BGE-M3 wins by ~6 composite points over both alternatives. Notably, the biomedical specialist (PubMedBERT) loses to two general-purpose models — modern scale (~2.3 B params) beats domain specialization (~110 M params) on this corpus.

Eval set v2 — per-category breakdown

The legacy 24-query gold set saturated at composite 87.0 (recall@50 = 100%), so we expanded it to 148 queries across five production-gap categories using local Qwen 3.6 35B for both query generation and relevance labelling. The pipeline is fully automated and reproducible — no human review.

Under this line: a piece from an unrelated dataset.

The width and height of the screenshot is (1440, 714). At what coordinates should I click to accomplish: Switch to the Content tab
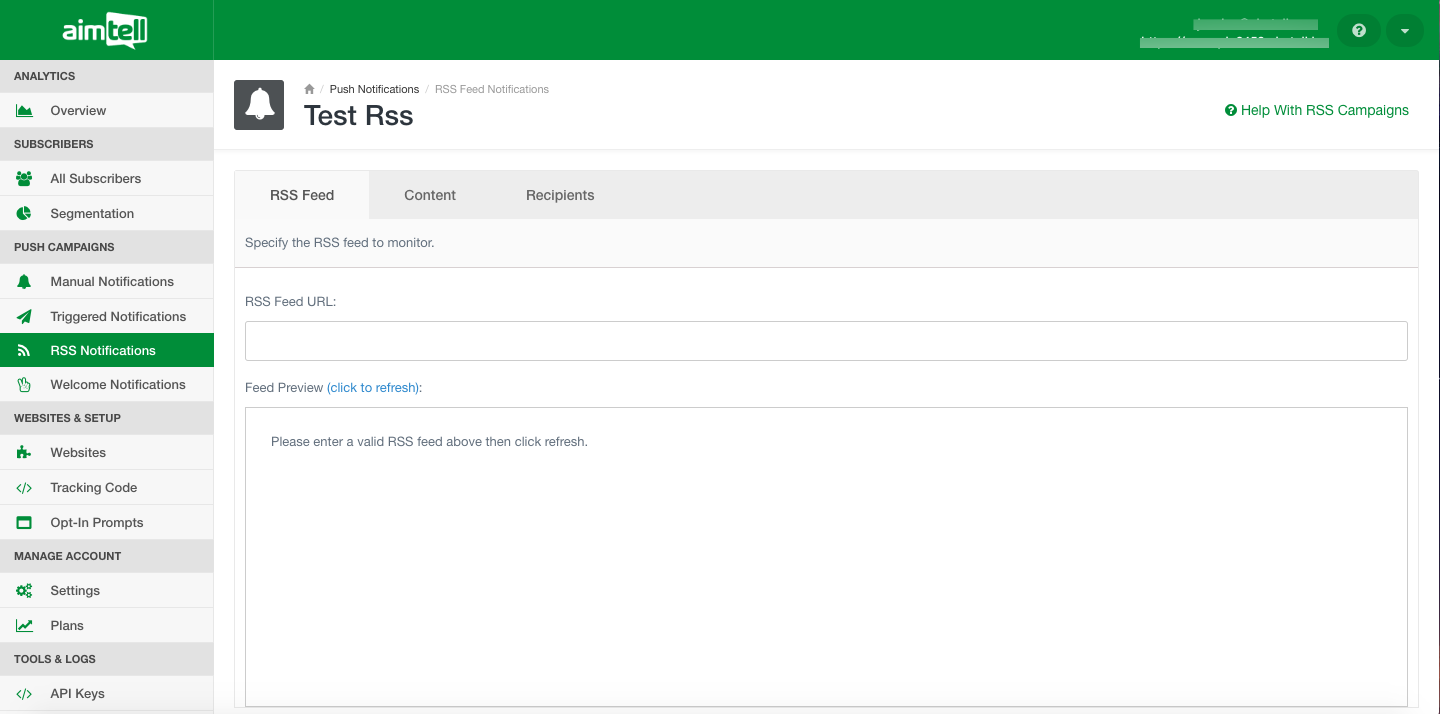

Qwen 3.6 35B (a3b) via Ollama; 3-leg pool union (hybrid/bm25_only/dense_only top-50); 6 hard rule filters; no human review

Category	Queries	Composite	Recall@15	MRR
v1 baseline	24	87.0%	83.6%	94.6%
paraphrase	10	82.7%	77.0%	100.0%
typo	6	74.3%	70.0%	86.7%
long natural	60	66.6%	56.5%	91.0%
dose response	20	61.3%	56.0%	81.6%
drug interact	28	54.6%	50.2%	95.5%

v2 still exposes production gaps vs the saturated v1 set, but the gaps are smaller than initially reported because of an ID-matching bug (see id_match_fix). After the fix, drug_interact is 54.6 (vs v1=87.0, ~32 pts headroom) and remains the hardest category. Long_natural and dose_response also have ~20-25 pt headroom. Set EVAL_SET_VERSION=v1 to fall back to the legacy 24-query set. Hybrid vs BM25-only spread: 15.7 pts overall, min 7.2 pts on typo — improvements will be measurable.

How we got here

Version	Date	Composite	Note
pre-day1	2026-04-26	47.7%	label-bound metric (gold set had >15 PMIDs/query, capping recall@15 mathematically)
post-day1	2026-04-27	87.0%	metric fix + multi-query BM25 fan-out + rebalanced ranking weights
post-day3	2026-04-27	87.0%	HyDE + decomposition shipped behind flags, kept OFF (HyDE hurts top-15 by 3 pts on this eval)
post-day4	2026-04-27	87.0%	embedding bake-off confirmed BGE-M3 wins by 6 pts vs PubMedBERT and BGE-large-en
eval-v2	2026-04-27	60.9%	eval set expanded 24->148 queries via local Qwen 3.6 (long_natural, drug_interact, dose_response, paraphrase, typo). v1 composite preserved at 87.0; v2 drops to 60.9 because new categories expose real production gaps -- this is the desired headroom for future work.
eval-v2-idfix	2026-04-27	68.3%	fixed eval ID-matching: curated `Interaction: X x Y` rows have empty pmid; metrics now match by source_id. drug_interact 22.6 -> 54.6 (+32 pts), overall 60.9 -> 68.3 (+7.4 pts). Retrieval was already finding these records at rank 1; we just weren't crediting it.
reranker-router-prod	2026-04-27	70.0%	RERANKER_ROUTER=auto + RERANKER_MIN_WORDS=10 flipped on in production. Cross-encoder (bge-reranker-v2-m3) runs only on queries >=10 words. v2 composite 68.3 -> 70.0 (+1.7), dose_response +4.6, drug_interact +1.4, long_natural +1.6, paraphrase +1.4, v1_baseline 0 (canary preserved). Prod latency: short ~0.4s, long ~0.5s (warm model).
smarter-router-signals	2026-04-27	70.9%	Added typo detection (edit-distance signal) and drug-interaction pattern detection to reranker router. Typo +9.0 (74.3->83.3), drug_interact +3.1 (56.0->59.1), v1_baseline still 87.0 (canary preserved). Overall 70.0->70.9 (+0.9). No regressions in any category.

How to read these scores

Green (≥ 85): production-grade. Safe to surface to end users.
Amber (70–84): usable, but watch for regressions and prefer human review on critical paths.
Red (< 70): known weakness. We publish this honestly so you can decide whether to gate the feature behind an opt-in.

Methodology and source quality scoring are documented at /methodology. The autoresearch loop and prompt mutation framework live in jobs/autoresearch/.